Serial dilution testing: what they can and cannot tell, is done on the skin (although a few doctors use drops of the test extracts which can be placed under the tongue in people who are not fond of needles). Doctors test for several common allergens, plus any others to which the individual seems to be particularly sensitive. In that respect, the test is similar to standard tests. However, the individual is not necessarily tested with one absolute amount of each test extract, but possibly with a series of up to fifteen or twenty increasing dilutions, one every ten minutes or so. The size of any weal and the nature of symptoms are noted. Doctors experienced with serial testing use the dose which does not produce symptoms – the ‘endpoint’ – as a guideline for choosing the optimal dose for this therapy. Again, the dose that is too small to produce a reaction yet large enough to prevent reactions is considered optimal. Doctors feel that, in this way, they can get a better picture of not only what a person is allergic to, but also how he or she reacts as an individual. What’s more, they claim that the treatment dose can be used to neutralize, or turn off, a reaction. The therapeutic dose usually turns out to be much smaller than that employed in standard immunotherapy, and takes only one or two testing sessions to achieve. That compares with a period of about six months of such experimentation to reach maintenance doses in standard therapy. Once the correct treatment dose is arrived at, doctors using neutralization claim that some people gain immediate relief.

One big difference between the two therapies is that some doctors using neutralization send patients home with premixed doses of extract to help them tolerate foods and inhalants to which they are allergic. That’s rare with standard therapy except for carrying emergency vials of adrenaline to be used in case of a severe bee sting reaction or other serious symptoms.

Another major difference is that neutralization is used to treat sensitivities to car exhaust, tobacco smoke, formaldehyde and other hard-to-avoid chemicals, although shots for those do not work nearly as well as injections for conventional allergens.

‘People always ask us for injections against air pollution,’ says Constantine J. Falliers, a traditional allergist and editor of the Journal of Asthma. ‘Well, we have no such thing.’

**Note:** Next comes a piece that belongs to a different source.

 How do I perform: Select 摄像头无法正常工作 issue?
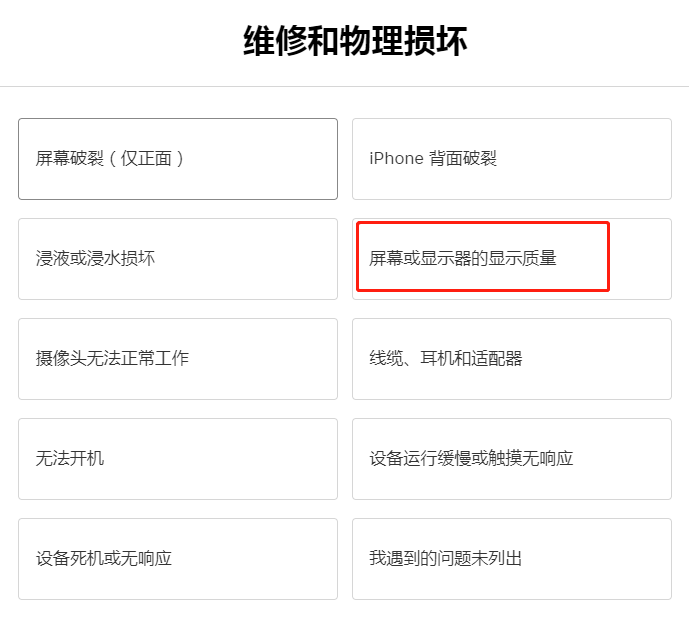[x=178, y=359]
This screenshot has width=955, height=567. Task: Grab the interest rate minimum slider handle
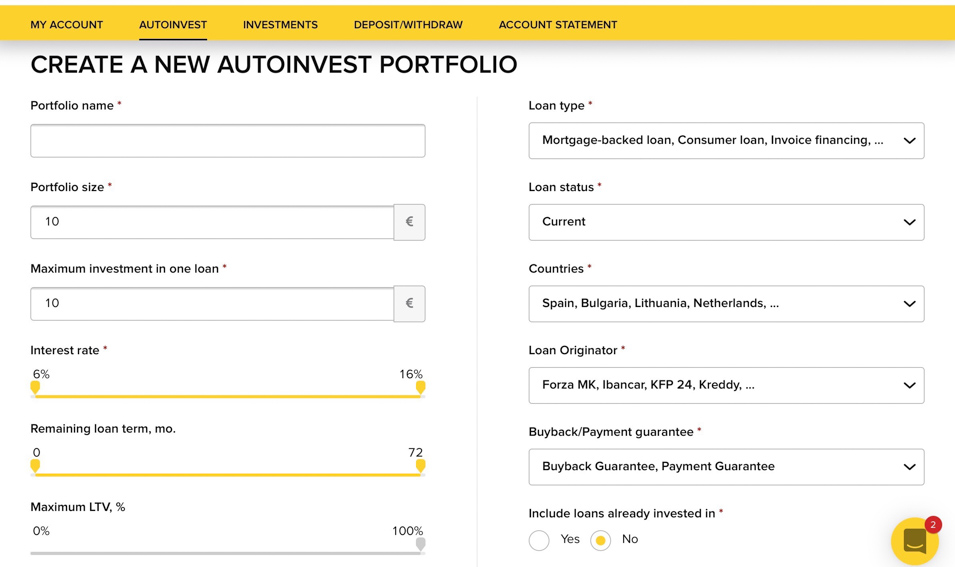click(36, 387)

Many doctors using neutralization feel that, unlike conventional therapy, it can be successfully used to treat food allergy, holding out hope to the many people who are allergic to wheat, yeast or other ubiquitous dietary items.

Standard immunotherapy and neutralization seem to work in approximately eight out of ten people on whom the particular method is used, and both are relatively safe – they’re used without reservation on the young, the old, the pregnant -and even in people who are suffering a cold or the flu. For the individual who’s endured years of standard immunotherapy without relief of symptoms, neutralization certainly holds promise.